Besonders spannend sind die neuen Trends: Richard Geoffroy, ehemaliger Chef de Cave von Dom Pérignon, hat nach über 25 Jahren als Champagner-Kellermeister seine Komfortzone verlassen und 2021 die Sake-Brauerei IWA in Shiraiwa gegründet. Der Franzose stellt dort Sake nach Champagner-Methoden her – mit Assemblage aus mehr als 20 verschiedenen Basis-Sake und 15-monatiger Flaschenreife. „Völlig unüblich für Sake“, sagt Ueno-Müller.
„Das wahre Terroir des Sake liegt in der Brauerei“, erklärt Geoffroy seine Philosophie. „Im Gegensatz zum Wein wird der Geschmack von Sake nicht nur von Reis und Wasser bestimmt, sondern von der Eigenschaft der Brauerei und dem komplexen Brauprozess.“ Seine Brauerei, entworfen vom renommierten Architekten Kengo Kuma, liegt malerisch vor dem heiligen Berg Tateyama. „Sake ist überraschend frei im Vergleich zu Weinen, die an das französische Herkunftssystem gebunden sind“, schwärmt der Franzose. „Leider nutzen die Japaner diese Freiheit bisher kaum.“Mehr zum Thema japanischer Reiswein in Yoshiko Ueno Müllers „SAKE. Mythos. Handwerk. Genuss“. Erschienen im Prestel Verlag. 50 Euro.
Auch die Rolle der Frauen bei der Sake-Produktion verändert sich.
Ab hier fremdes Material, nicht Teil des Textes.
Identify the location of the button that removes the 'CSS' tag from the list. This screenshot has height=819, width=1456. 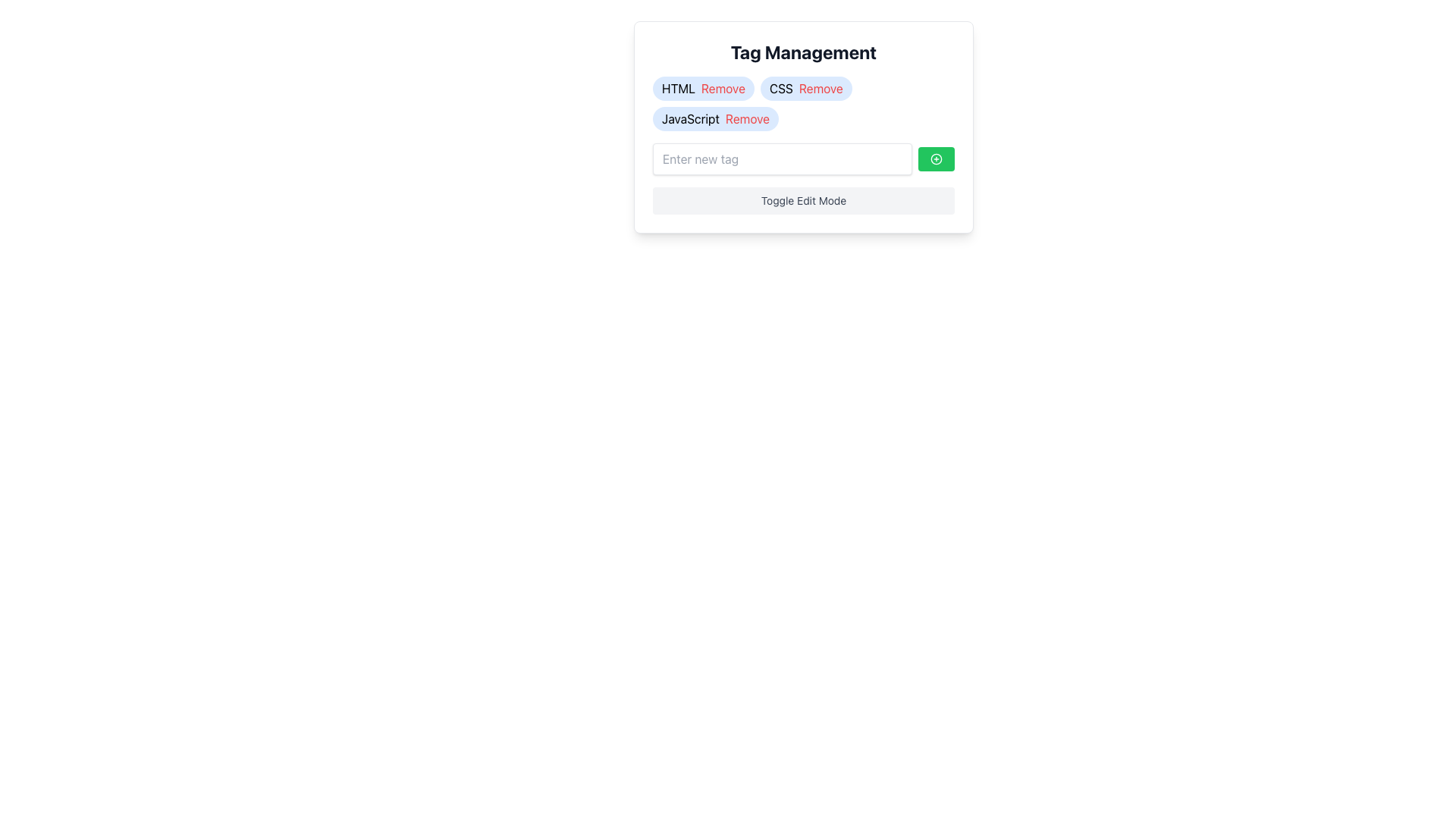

Ursprünglich waren es Shinto-Priesterinnen, die Sake herstellten – durch Kauen und Ausspucken von Reis. Dann wurde daraus jahrhundertelang eine Männerdomäne. „Wenn Frauen in der Brauerei waren, hieß es, das störe die Konzentration“, erzählt Ueno-Müller. „Heute gibt es immer mehr weibliche Braumeisterinnen.“
Gorgonzola mit Sake – eine Überraschung
Zum Abschluss serviert Ueno-Müller Gorgonzola zu einem fruchtigen Sake der 300 Jahre alten Fukuju-Brauerei – eine Kombination, die jeden Wein alt aussehen lassen würde. „Wo Wein die Grätsche macht, beginnt Sake erst“, erklärt sie. Der salzige, penetrante Käse wird vom Sake aufgelockert, die Milchsäure harmoniert mit der süßen, zarten Präsenz des Reisweins. „Es ist eine glückliche Kombination.“
Premium-Sake kostet zwischen 25 und 60 Euro pro Flasche – ein Bruchteil vergleichbarer Weine. Doch das Bewusstsein für Qualität wächst langsam. „Junge Sommeliers sind oft noch konservativ“, seufzt Ueno-Müller. „Sie haben Angst, weil sie sich nicht auskennen. Köche sind offener – sie sind begeistert von neuen Aromen.“
Nach zwei Stunden Verkostung bin ich überzeugt: Sake ist weit mehr als ein exotisches Getränk. Es ist flüssige Handwerkskunst, entstanden aus der Magie von Mikroorganismen und jahrhundertealter Tradition. Vielleicht bin ich jetzt für immer verdorben – aber auf eine schöne Art.